Mail form and spamming
Avoid spammers taking control of your mail forms!
Spammers can use your contact form to send spam to other users than the users you have specified!
Spammers have bots searching the web for contact and email forms.
By following these two simple steps will prevent your website's contact form from turning into a spam machine.
Step 1
The oldest and most obvious error to make is applying a "TO" parameter in your html form
<form>
<input type="hidden" name="to" value="myAdress@example.com" >
<input type="text" name="message" />
<input type="submit">
</form>
This is a big no-no.

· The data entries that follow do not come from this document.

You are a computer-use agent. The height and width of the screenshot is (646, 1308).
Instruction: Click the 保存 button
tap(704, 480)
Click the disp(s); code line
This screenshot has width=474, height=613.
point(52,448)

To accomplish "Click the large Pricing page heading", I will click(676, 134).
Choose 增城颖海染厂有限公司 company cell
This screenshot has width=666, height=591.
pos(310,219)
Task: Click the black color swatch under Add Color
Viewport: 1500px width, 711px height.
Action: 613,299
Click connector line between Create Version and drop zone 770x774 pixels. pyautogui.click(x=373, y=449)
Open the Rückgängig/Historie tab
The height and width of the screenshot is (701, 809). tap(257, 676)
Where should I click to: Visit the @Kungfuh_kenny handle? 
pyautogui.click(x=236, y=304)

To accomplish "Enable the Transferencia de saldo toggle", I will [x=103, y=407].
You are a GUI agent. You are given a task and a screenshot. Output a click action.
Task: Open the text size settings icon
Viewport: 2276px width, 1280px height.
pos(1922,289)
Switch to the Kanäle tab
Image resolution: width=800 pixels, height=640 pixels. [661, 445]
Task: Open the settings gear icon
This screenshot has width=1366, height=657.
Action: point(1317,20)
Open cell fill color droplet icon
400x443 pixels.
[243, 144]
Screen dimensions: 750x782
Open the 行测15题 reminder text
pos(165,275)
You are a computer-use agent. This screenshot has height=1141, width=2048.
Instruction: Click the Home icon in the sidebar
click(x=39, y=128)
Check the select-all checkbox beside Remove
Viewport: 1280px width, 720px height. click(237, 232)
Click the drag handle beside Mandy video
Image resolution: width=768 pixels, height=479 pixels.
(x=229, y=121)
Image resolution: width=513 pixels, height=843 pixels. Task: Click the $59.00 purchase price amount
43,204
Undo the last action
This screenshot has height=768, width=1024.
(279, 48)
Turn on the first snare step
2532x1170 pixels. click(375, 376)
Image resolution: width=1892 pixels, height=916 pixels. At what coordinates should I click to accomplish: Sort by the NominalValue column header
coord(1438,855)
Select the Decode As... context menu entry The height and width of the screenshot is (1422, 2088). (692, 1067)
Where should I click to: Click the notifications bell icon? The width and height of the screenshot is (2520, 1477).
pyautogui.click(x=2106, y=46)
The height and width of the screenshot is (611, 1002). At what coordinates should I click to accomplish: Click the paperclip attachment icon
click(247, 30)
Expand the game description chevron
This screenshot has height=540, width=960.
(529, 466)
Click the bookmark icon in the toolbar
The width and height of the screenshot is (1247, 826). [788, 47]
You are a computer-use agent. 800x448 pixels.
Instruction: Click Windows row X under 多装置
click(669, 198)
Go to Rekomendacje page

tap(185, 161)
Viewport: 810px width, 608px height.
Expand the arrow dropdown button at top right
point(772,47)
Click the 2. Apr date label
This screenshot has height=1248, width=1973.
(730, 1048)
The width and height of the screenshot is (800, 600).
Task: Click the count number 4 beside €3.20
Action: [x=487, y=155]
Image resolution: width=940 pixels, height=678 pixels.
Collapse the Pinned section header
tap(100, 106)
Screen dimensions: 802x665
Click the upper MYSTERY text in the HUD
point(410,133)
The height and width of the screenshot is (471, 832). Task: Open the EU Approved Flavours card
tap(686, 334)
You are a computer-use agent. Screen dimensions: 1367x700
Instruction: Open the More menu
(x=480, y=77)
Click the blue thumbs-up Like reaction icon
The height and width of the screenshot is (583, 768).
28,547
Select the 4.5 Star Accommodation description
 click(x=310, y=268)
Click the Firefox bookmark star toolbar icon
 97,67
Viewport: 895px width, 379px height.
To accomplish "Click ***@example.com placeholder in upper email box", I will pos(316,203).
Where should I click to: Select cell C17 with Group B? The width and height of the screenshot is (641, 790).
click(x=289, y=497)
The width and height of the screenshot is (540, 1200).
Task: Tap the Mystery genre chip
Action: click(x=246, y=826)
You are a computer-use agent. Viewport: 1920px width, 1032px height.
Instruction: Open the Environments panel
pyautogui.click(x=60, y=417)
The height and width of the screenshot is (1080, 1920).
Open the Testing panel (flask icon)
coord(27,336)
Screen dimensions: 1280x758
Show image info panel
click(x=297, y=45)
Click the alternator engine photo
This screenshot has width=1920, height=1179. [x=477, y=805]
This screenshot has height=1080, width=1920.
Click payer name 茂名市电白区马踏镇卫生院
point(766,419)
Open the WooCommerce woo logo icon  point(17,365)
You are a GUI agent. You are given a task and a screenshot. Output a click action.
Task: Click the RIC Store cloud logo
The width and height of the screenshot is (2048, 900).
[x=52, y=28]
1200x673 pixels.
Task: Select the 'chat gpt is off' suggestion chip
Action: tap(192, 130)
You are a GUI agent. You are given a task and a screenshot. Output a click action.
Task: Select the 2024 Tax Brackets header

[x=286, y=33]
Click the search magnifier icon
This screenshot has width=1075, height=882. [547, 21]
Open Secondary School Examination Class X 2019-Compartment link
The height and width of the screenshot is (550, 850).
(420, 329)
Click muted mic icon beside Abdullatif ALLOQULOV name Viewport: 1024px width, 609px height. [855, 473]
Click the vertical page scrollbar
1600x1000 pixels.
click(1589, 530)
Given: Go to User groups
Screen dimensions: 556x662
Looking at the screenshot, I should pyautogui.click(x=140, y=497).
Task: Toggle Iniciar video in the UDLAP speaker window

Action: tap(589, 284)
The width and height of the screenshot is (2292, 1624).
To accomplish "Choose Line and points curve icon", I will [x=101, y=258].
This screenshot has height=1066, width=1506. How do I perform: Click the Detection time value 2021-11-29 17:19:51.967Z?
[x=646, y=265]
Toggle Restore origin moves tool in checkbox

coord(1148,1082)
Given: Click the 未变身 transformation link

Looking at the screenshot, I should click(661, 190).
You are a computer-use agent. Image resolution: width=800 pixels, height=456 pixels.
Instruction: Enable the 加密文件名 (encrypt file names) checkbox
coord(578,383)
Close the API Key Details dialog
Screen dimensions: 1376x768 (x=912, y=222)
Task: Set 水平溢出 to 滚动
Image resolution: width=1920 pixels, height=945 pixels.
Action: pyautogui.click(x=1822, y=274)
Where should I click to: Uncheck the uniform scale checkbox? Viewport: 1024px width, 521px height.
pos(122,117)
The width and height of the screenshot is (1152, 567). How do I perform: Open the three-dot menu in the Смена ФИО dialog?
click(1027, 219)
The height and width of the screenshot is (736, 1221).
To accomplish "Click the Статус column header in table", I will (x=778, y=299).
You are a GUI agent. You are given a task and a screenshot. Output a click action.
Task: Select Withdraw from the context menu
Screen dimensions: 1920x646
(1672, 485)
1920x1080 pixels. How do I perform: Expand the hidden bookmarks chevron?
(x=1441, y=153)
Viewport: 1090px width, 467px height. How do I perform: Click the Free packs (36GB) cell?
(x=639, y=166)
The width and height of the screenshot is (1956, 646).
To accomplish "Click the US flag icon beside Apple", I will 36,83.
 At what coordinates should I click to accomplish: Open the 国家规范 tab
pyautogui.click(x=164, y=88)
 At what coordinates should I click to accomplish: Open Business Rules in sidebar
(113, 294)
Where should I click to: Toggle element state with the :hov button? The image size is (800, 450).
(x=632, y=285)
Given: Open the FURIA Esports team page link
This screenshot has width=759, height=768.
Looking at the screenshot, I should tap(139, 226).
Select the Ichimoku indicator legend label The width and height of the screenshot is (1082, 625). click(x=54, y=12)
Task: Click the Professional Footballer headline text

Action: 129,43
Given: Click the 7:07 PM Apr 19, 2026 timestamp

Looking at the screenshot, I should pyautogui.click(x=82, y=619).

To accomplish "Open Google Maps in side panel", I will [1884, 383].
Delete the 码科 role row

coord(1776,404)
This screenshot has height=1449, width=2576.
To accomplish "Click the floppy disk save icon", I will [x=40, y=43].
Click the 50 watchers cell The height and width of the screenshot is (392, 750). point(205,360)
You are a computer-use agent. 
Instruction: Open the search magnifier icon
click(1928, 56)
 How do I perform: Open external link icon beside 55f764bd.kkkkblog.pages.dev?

Use a serverside validation of who the email should be sent to.
Example of serverside validation of email recievers:
<form>
<input type="hidden" name="to" value="scott" >
<input type="text" name="message" />
<input type="submit">
</form>
Note that there is no email adress in the form.
String to = request.getParameter("TO");
if(to.equals("scott")){
to = "scott@example.com";
}else{
//do some errorhandling...
}
On the serverside you can check if the TO parameter is valid, if not you can take some action.
Step 2
This next step is one of the trickey ones
You must "clean" every input field that is sent from the form, this includes optional fields like telephone, fax, message, subject, from, yes every input field that you use.
I'm not going to reveal any details on how the spammer can exploit inputfields, but by removing any charaters like "\n", "\r", "\t", "==" and "rfc822" from the users input, reduces the spammers chances by succeding in spamming.